= WHAT THIS TASK INVOLVES =
Include no pictures. Output exactly the lines from the one that contains "Task: Toggle the first switch in the 短剧 row" through the final line of the entries.

= TASK INPUT =
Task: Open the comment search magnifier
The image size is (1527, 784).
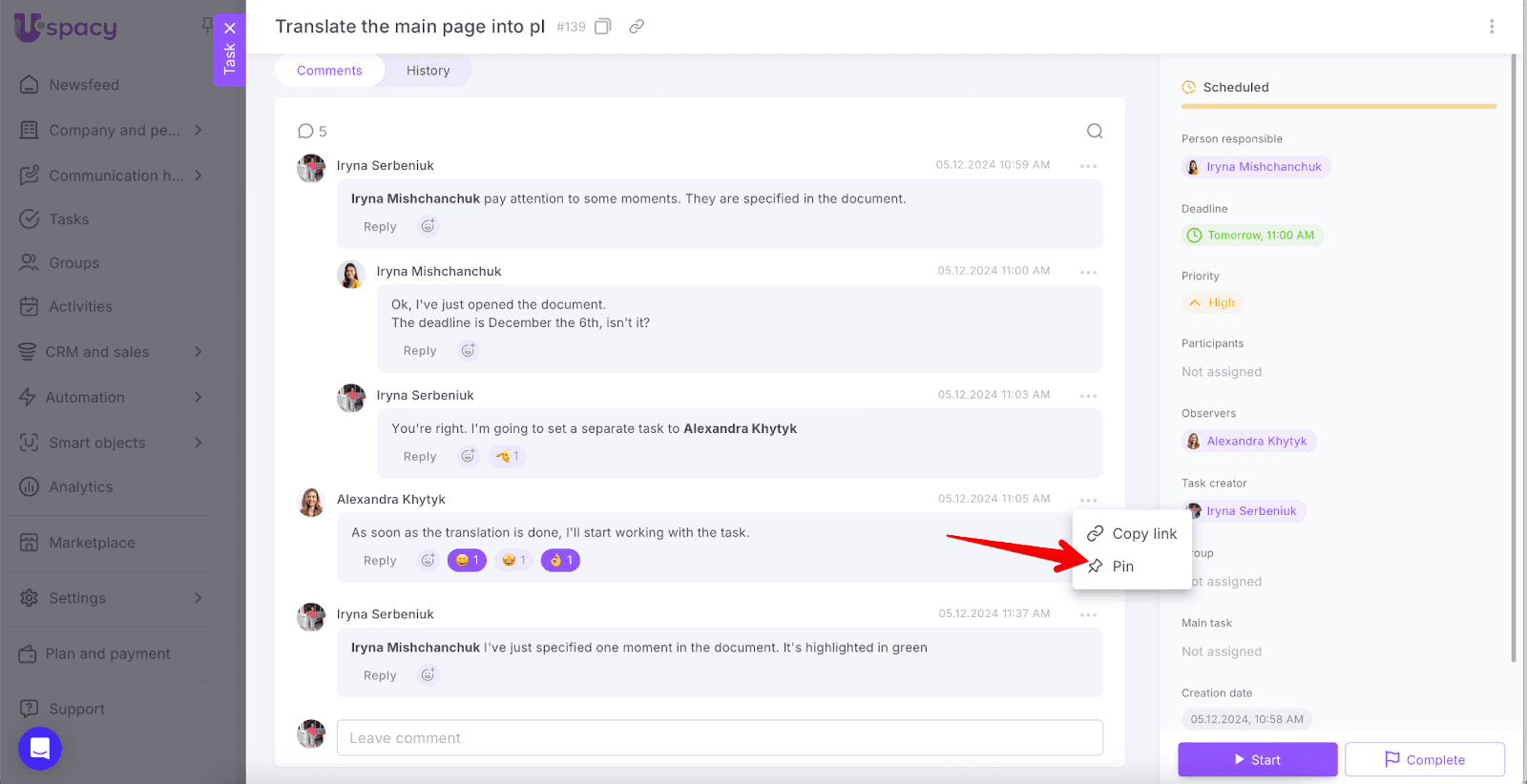Action: (1095, 131)
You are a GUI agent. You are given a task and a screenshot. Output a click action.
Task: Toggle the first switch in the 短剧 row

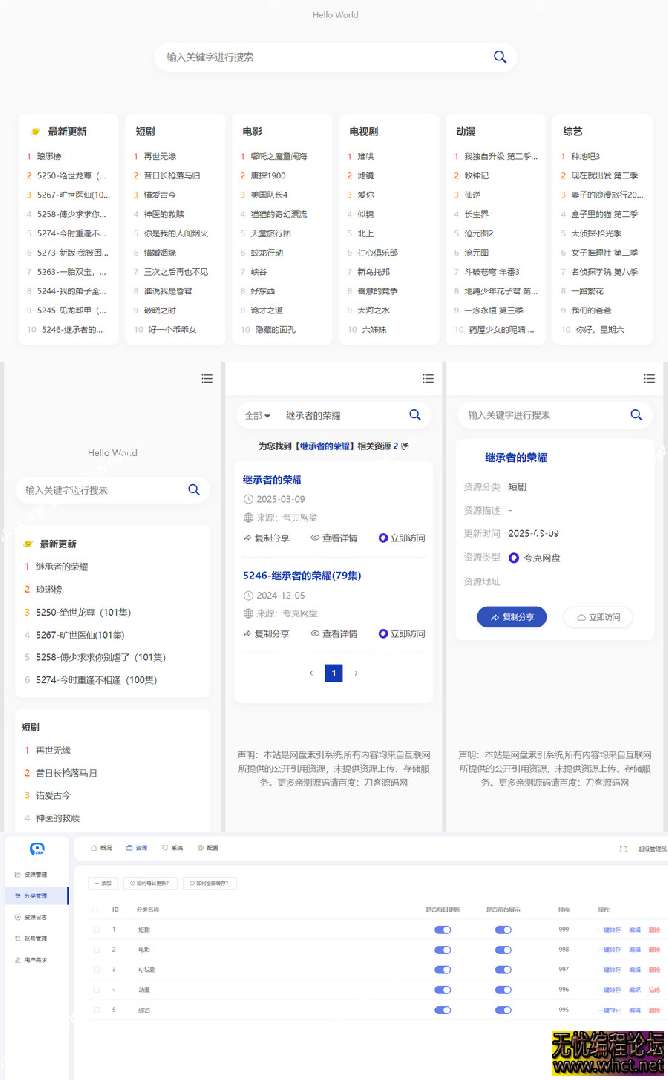[443, 930]
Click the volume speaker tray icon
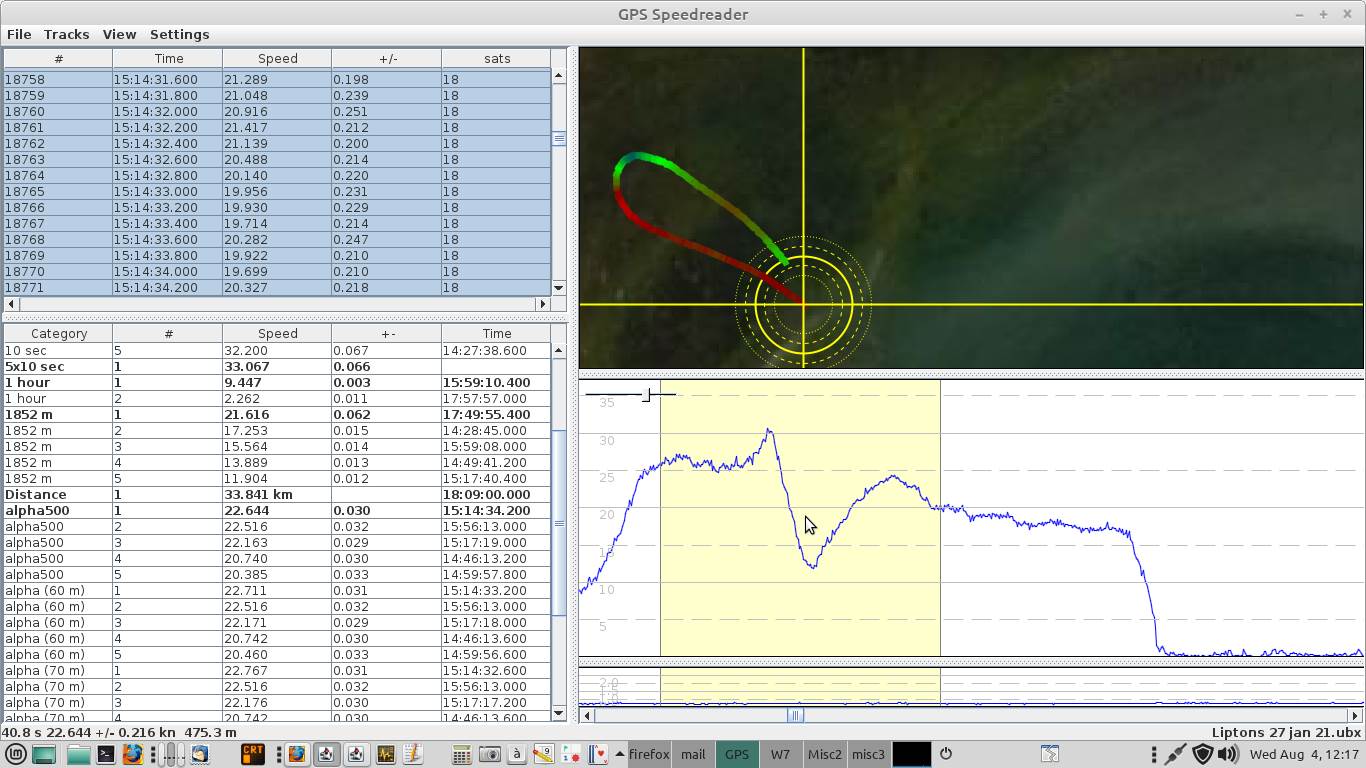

= TASK RESPONSE =
Task: Toggle the first switch in the 短剧 row

[443, 930]
Click the volume speaker tray icon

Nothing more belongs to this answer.